Слухи эти держались десятилетиями. В 1827 году, декабрист, барон Андрей Розен, который ехал в ссылку через Пермь, Екатеринбург и Тобольск, слышал от крестьян один и тот же вопрос: «не видели ли вы, не встретили ли вы в пути Афанасия Петровича»?

Декабрист Андрей Розен, рисунок Николая Бестужева, 1832 год
«Рассказывали, что с почтительностью повезли его в Петербург тобольский полицмейстер Алексеев и красноярский купец Старцев, что он в Тобольске, остановившись для отдыха в частном доме, заметил генерал-губернатора Капцевича, стоявшего в другой комнате у полуоткрытых дверей в сюртуке без эполет (чтобы посмотреть на него), – вспоминал впоследствии Розен. – Он спросил его: «Что, Капцевич, узнаешь ли ты меня, гатчинский любимец?» Он был очень стар, но свеж лицом и славно одет. Народ различно толкует: одни говорят, что он боярин, сосланный императором Павлом, другие уверяют, что он родной его».
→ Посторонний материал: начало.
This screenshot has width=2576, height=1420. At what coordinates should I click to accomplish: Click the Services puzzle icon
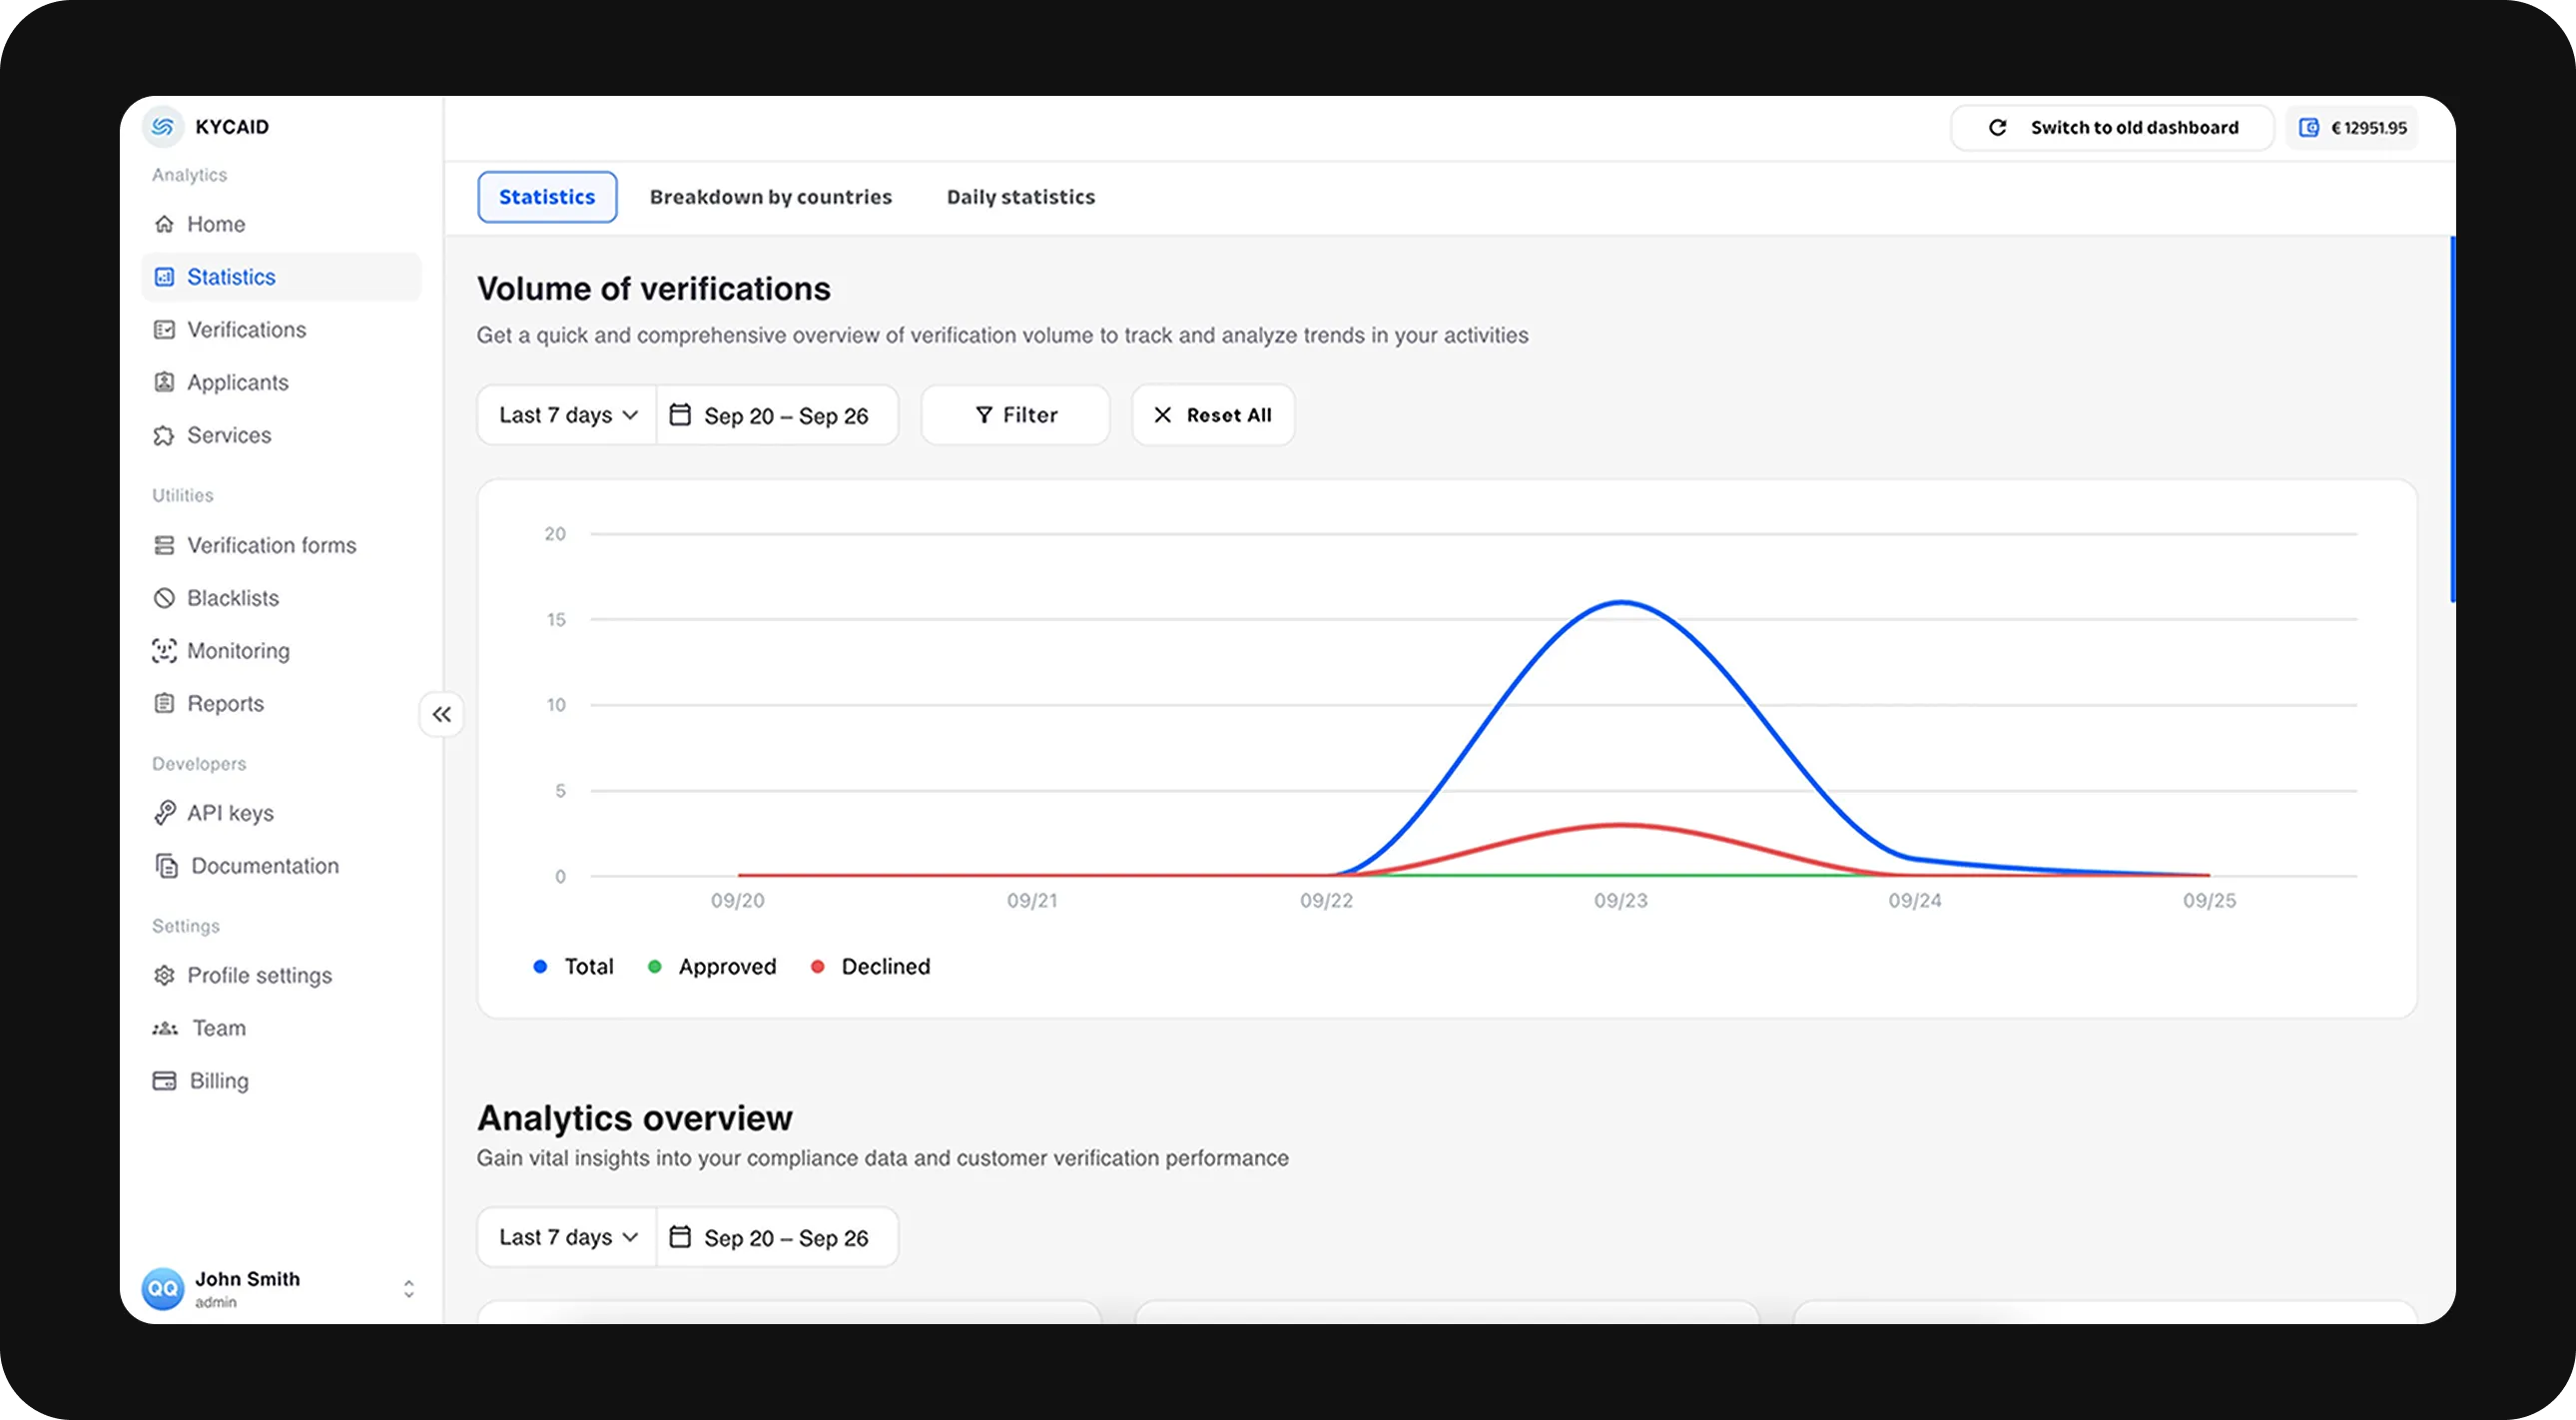164,435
Странник, художник Василий Тропинин, 1847 год
Легенда о проезжем «старце», которую услышал ссыльный барон, уже сильно отличалась от реальной истории, которая, действительно, могла случиться пятью годами ранее (подробности – чуть позже). Дело в том, что «красноярский купец Старцев», якобы сопровождавший загадочного старика, на самом деле был мещанином, да и вряд ли мог «с почтительностью везти» Афанасия Петровича, поскольку оба они в 1822 году были арестантами, которых везли на допрос в Санкт-Петербург. По той же причине, они вряд ли могли с комфортом «остановиться для отдыха в частном доме». Зато достоверен факт, что Петр Капцевич (генерал-губернатор Западной Сибири с 1822 года), в 1790-ые, будучи поручиком квартировавшей в Гатчине артиллерийской команды «приобрел особенное расположение Павла Петровича». По вступлении цесаревича на престол (1796), Капцевич был уже в 1797 произведен в полковники и в том же году – в генерал-майоры, с назначением шефом артиллерийского батальона. Впрочем, об этом стремительном «взлете» императорского любимца было известно всей дворянской и чиновной России.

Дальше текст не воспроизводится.